● Task instructions
Write the listing out once more, identical to the original but without pictures.

● Given entries

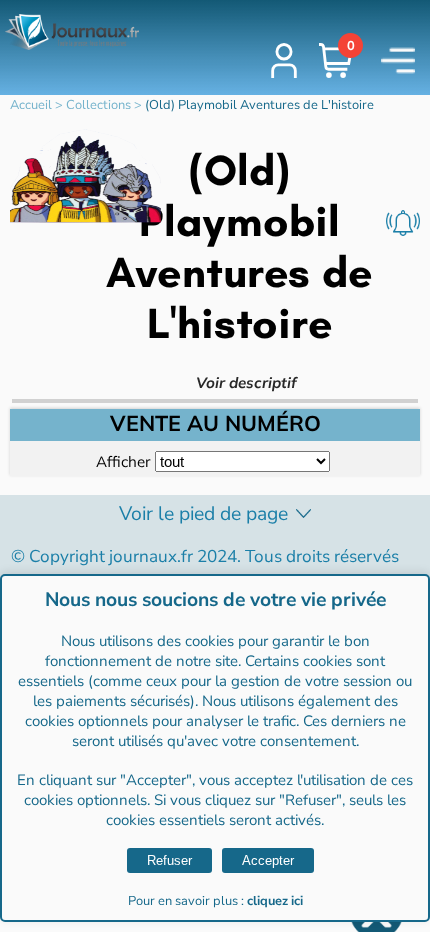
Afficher (123, 461)
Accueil (31, 105)
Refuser (169, 860)
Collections (98, 105)
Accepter (268, 860)
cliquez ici (275, 901)
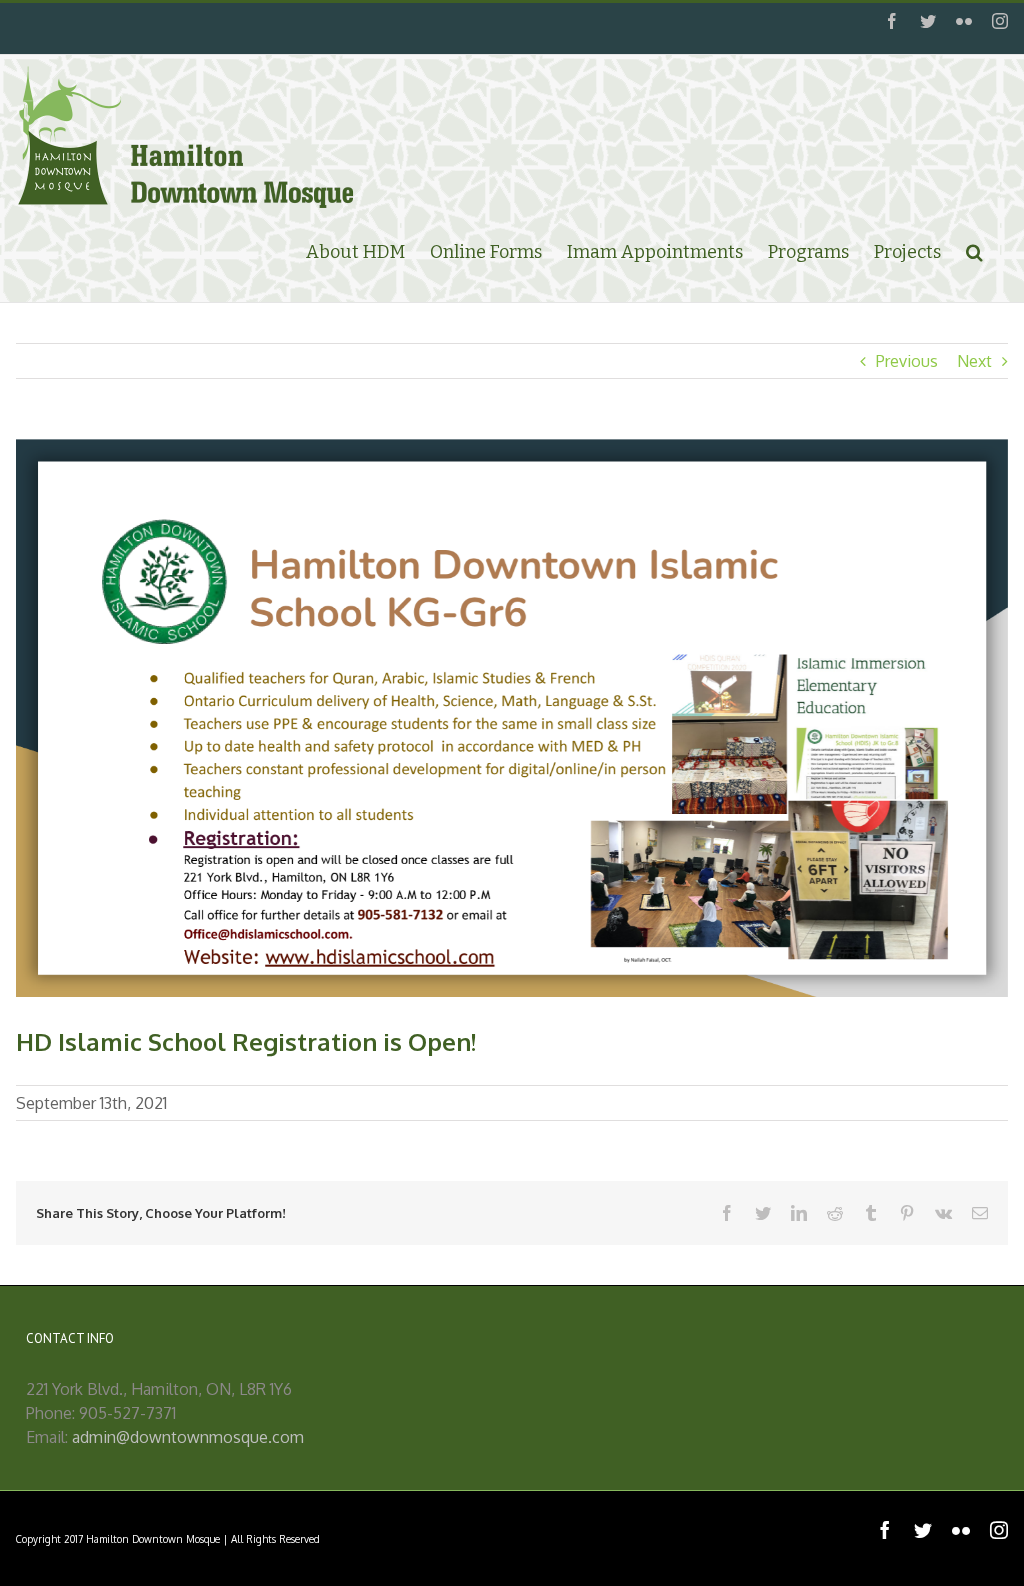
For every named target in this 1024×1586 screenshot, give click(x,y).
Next (974, 361)
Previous (907, 361)
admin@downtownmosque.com (188, 1437)
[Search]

● Expected answer
Afficher (123, 461)
Accueil (31, 105)
Refuser (169, 860)
Collections (98, 105)
Accepter (268, 860)
cliquez ici (275, 901)
For every named target in this 1024×1586 screenshot, give click(x,y).
Next (974, 361)
Previous (907, 361)
admin@downtownmosque.com (188, 1437)
[Search]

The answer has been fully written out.